From the National Geographic Sea Lion in Alaska June 4, 2010
This morning we woke up to a beautiful blue sky and the steep rocky walls of Endicott Arm, a narrow fjord that runs 25 miles to Dawes Glacier. Stretch class was held on the bridge deck where we practiced our yoga poses as small icebergs floated by.
After a delicious breakfast, we ventured by Zodiacs into the stunning glacial melt waters under the mile-wide ice wall of Dawes Glacier. With blue building-sized icebergs floating amidst the waters, we toured around, getting close looks at harbor seals and Arctic terns. A special surprise, a harbor porpoise came to get a better look at us, and we enjoyed this close encounter with the curious creature.
The towering walls of Endicott Arm are beautiful as they rise skyward, sparsely carpeted with green vegetation and streaked with veins of minerals. The rock faces have immense U-shaped gulches which were carved over thousands of years from the moving glaciers. They are reminiscent of Yosemite National Park and give a clear understanding of the corrosive powers of water, both frozen and liquid.

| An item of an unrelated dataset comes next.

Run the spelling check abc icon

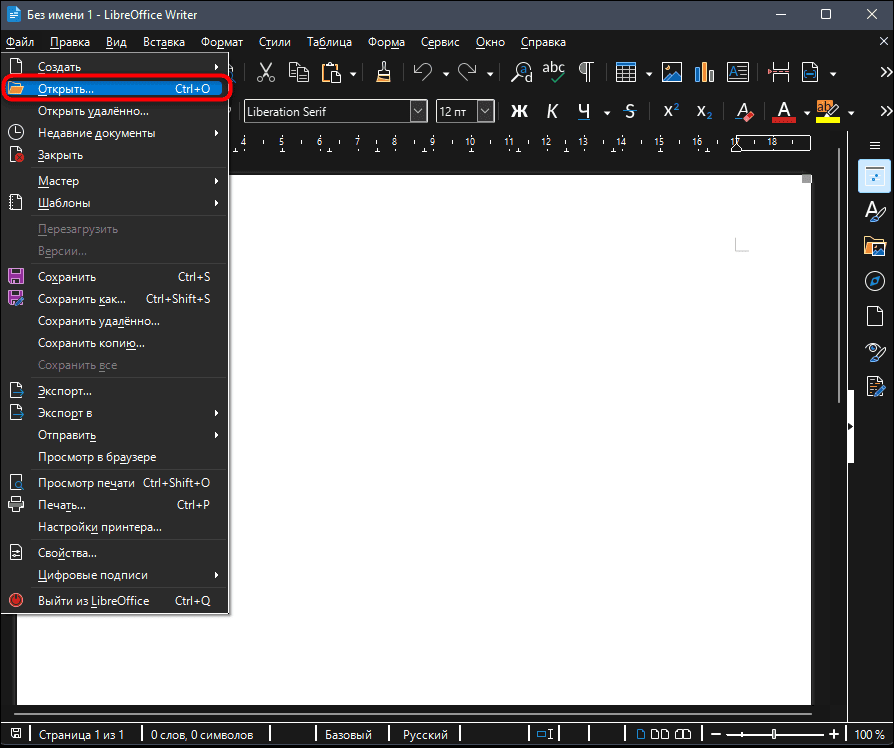[x=553, y=72]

We also learned how the icebergs and glacier give off their iridescent blue color. Under the weight of 50 meters of heavy ice, and hundreds of years of time, the lower ice becomes compressed into a material so dense it absorbs all colors of the spectrum excepting blue, radiating the azure hue.
Back on board, we started cruising north and several guests were treated to the sight of cow harbor seals pupping on the protected ice flows. It is a government regulation to stay at least 100 yards from the animals, but we could still get a good glimpse of the whiskered animals.
Our destination for the afternoon was to be Fords Terror Wilderness. Named for a man in 1889 who rowed into the canyon at slack tide, Ford’s Terror can only be navigated during such conditions. As Ford discovered after he entered the narrow inlet, changing tides can bring about six-foot standing waves, so it was a special treat to be able to enter the canyon by Zodiac and explore the beautiful fjord. At the northernmost end of the inlet, one Zodiac spotted a brown bear meandering along the shores of a grassy meadow. The tides were turning, so we all returned to the ship before Ford’s waves could trap us in the fjord.
It was a perfect day to end our trip in Southeast Alaska, and our guests, members of the New York Yacht Club, reminisced with photos, stories, and many thanks during recap hour in the lounge. A rainbow shown through the cloudy skies outside, offering us yet another photo opportunity and one more reason to celebrate a fantastic journey.